(Saved entries)
═══
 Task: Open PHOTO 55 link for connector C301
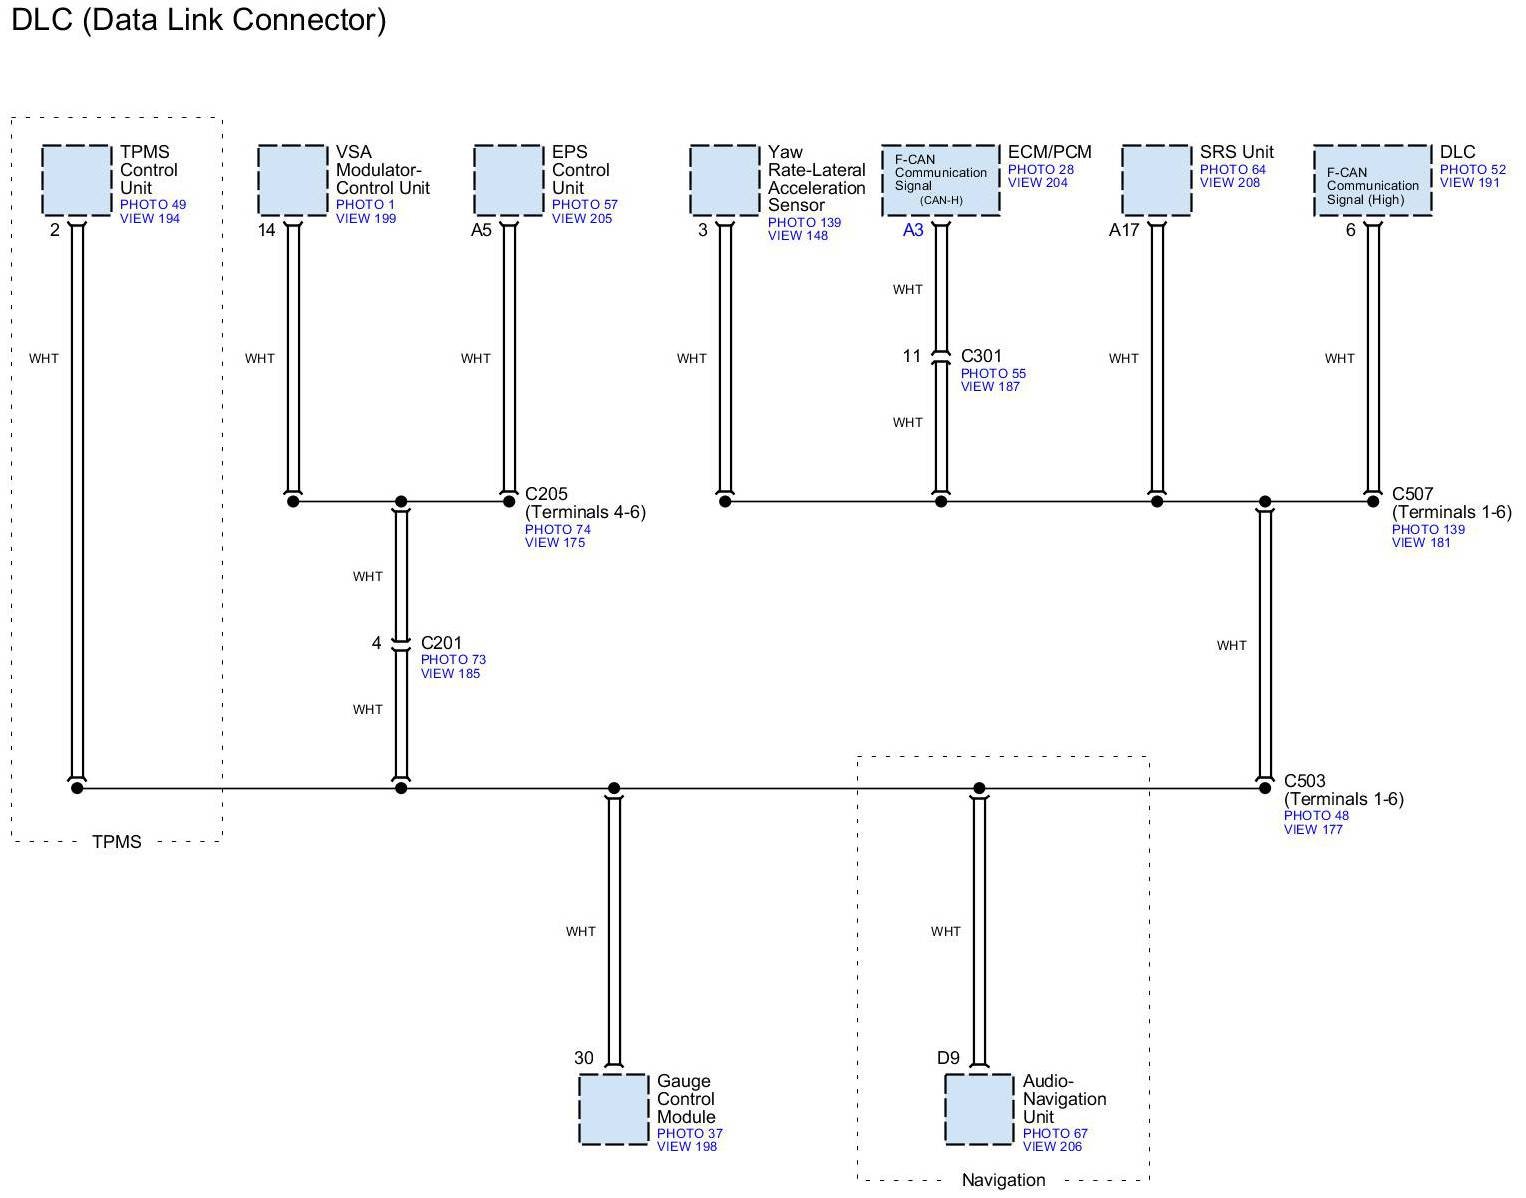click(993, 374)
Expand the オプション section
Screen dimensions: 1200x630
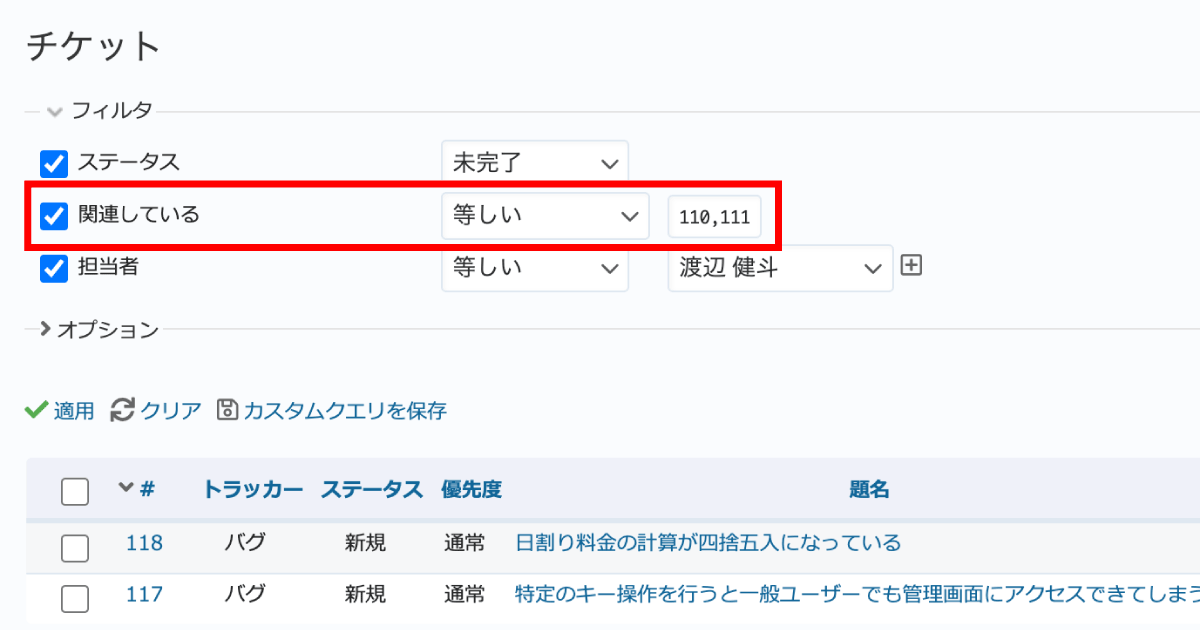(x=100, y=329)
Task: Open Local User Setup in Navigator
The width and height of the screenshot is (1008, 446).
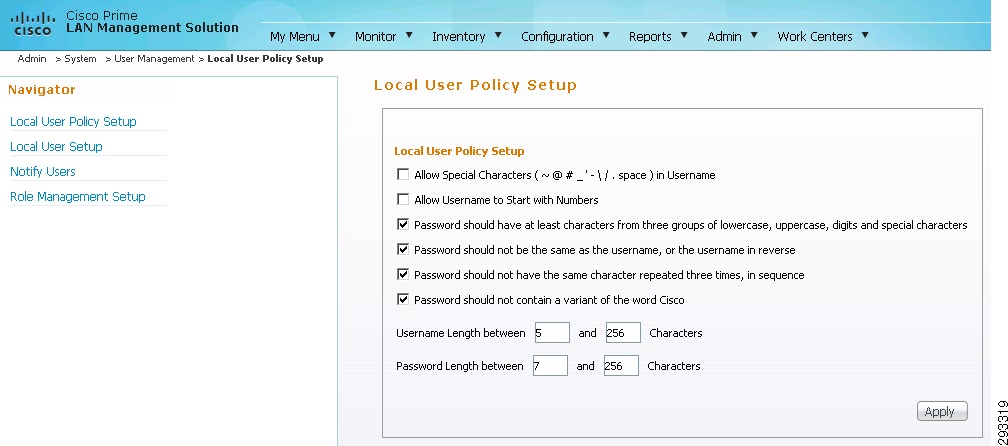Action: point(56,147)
═══
No pictures should appear in the answer, which is to be the lines from the line with "The width and" through the end of the records above, restated exactly.

> Task answer:
The width and height of the screenshot is (1008, 446).
Action: point(56,147)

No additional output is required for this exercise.